THE PROBLEM. Your copy should begin at the line containing "Screen dimensions: 1456x823" and end at the last line of the records below, matching each line exactly and leaving out pictures.

[Screenshot grounding data]
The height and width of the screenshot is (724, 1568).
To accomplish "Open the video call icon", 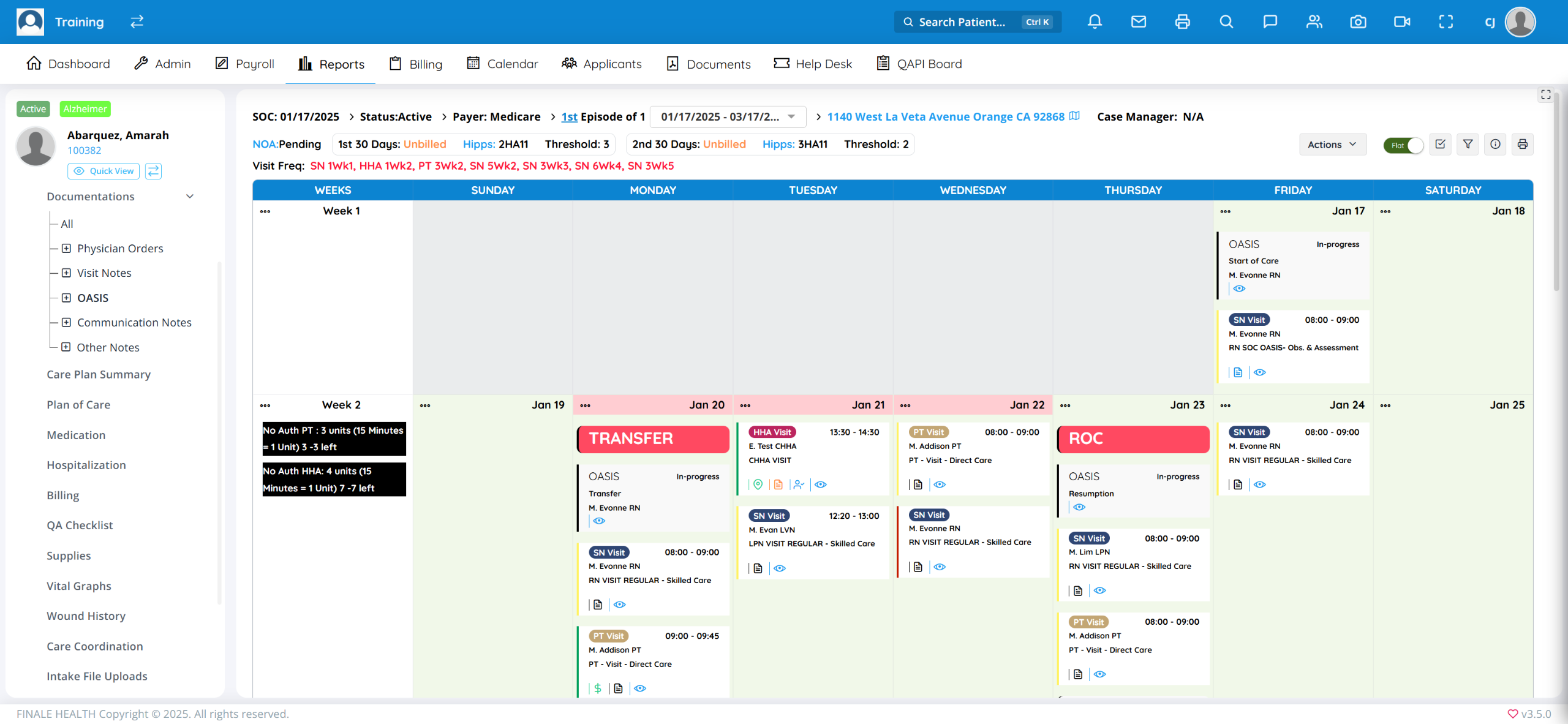I will pyautogui.click(x=1402, y=22).
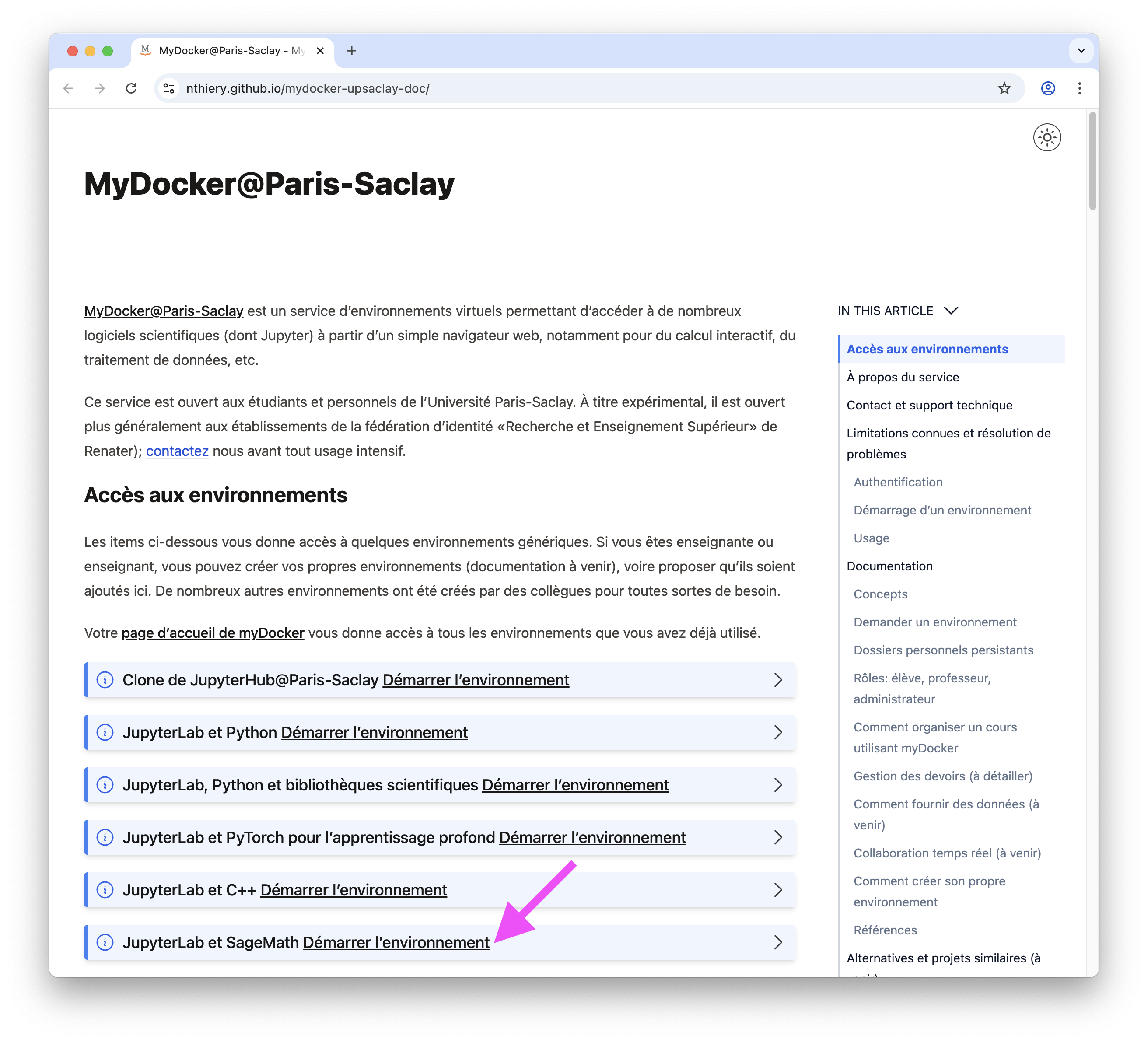1148x1042 pixels.
Task: Open Chrome three-dot menu
Action: coord(1079,88)
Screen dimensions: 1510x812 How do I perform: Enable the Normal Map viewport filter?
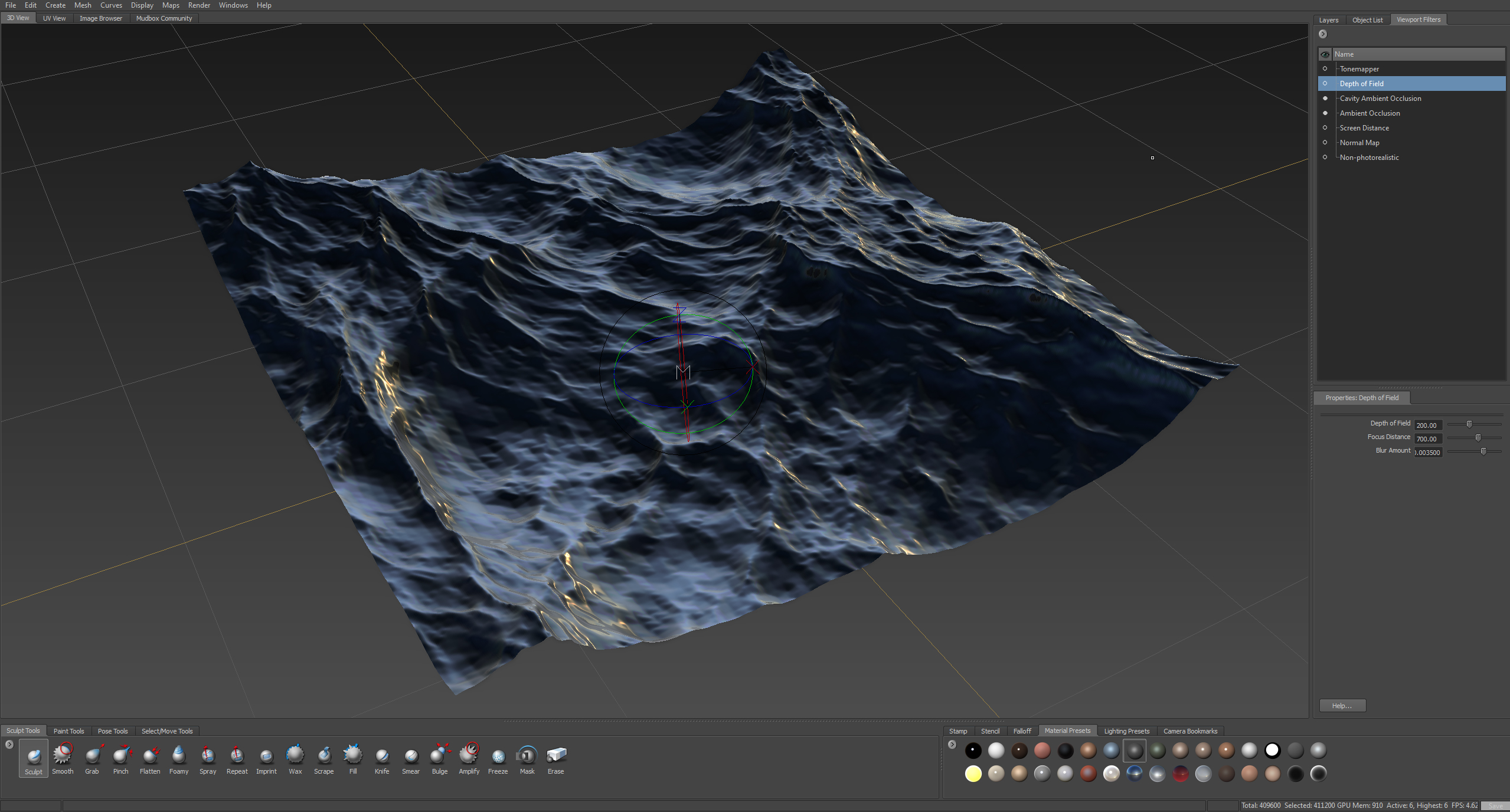point(1325,143)
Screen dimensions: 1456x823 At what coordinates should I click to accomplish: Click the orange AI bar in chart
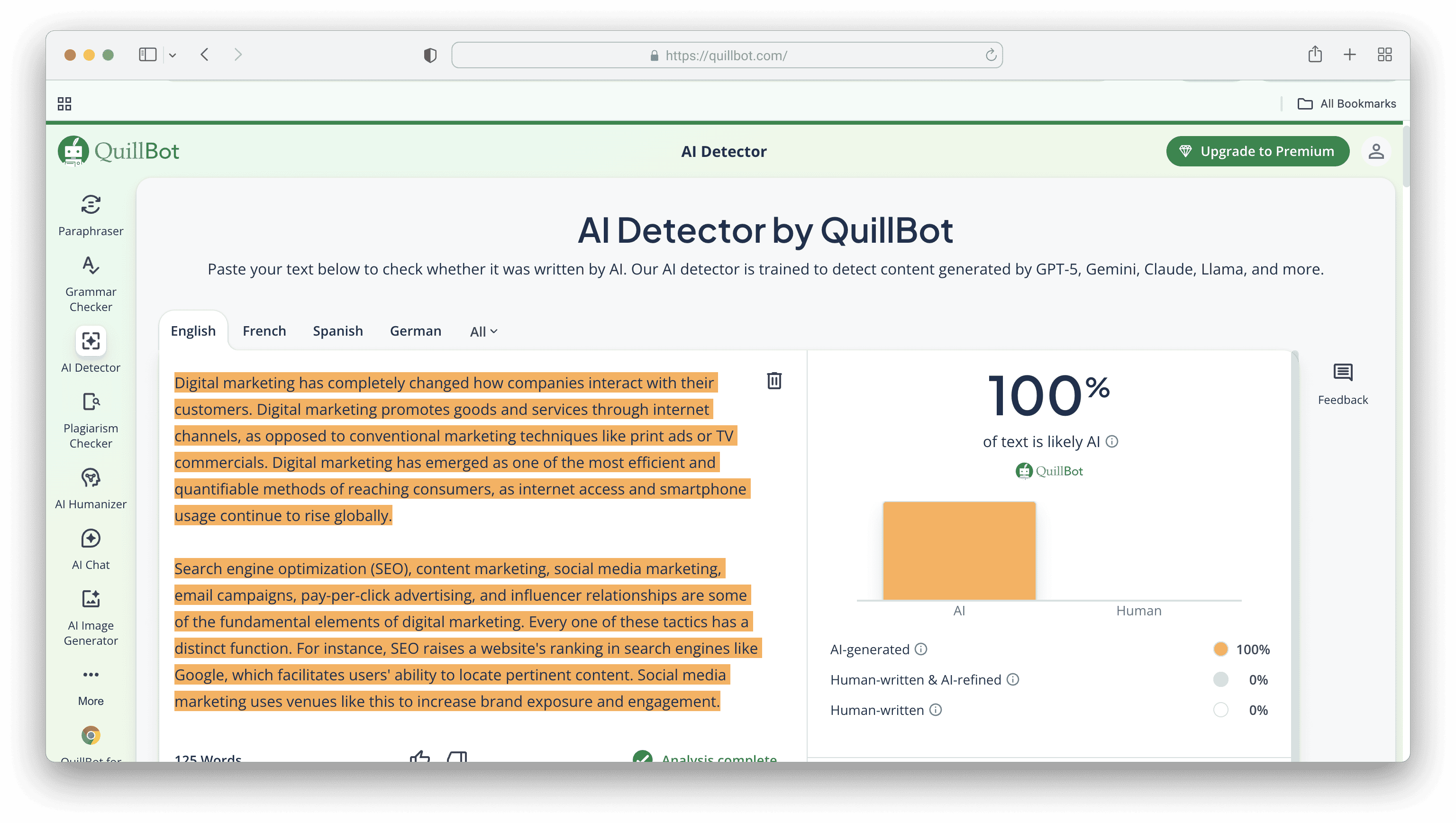959,550
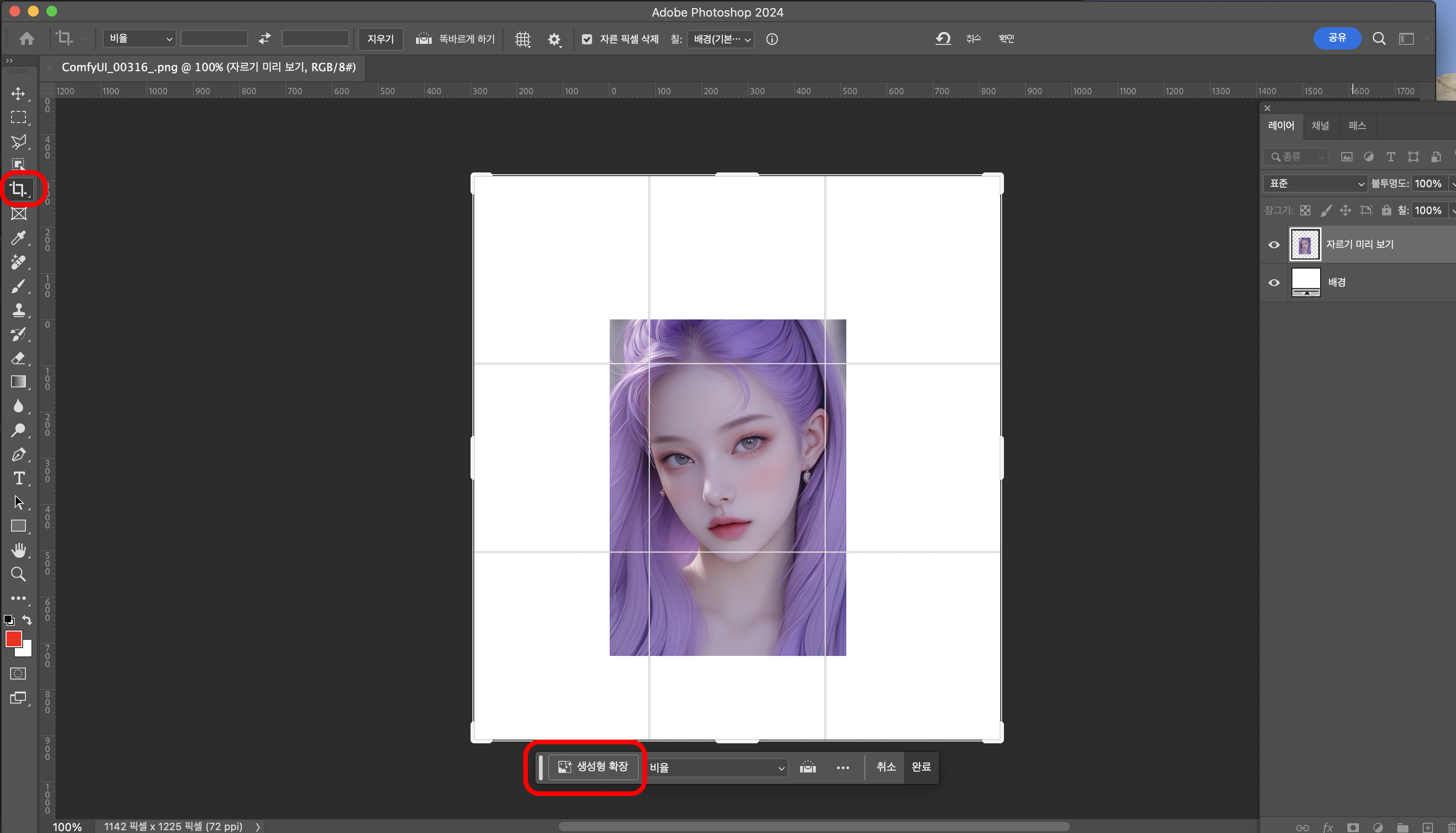The image size is (1456, 833).
Task: Open the crop settings gear icon
Action: [554, 39]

TASK RESPONSE.
Screen dimensions: 1456x823 At what coordinates should I click to accomplish: Click the orange AI bar in chart
959,550
The image size is (1456, 833).
Task: Open the crop settings gear icon
Action: [554, 39]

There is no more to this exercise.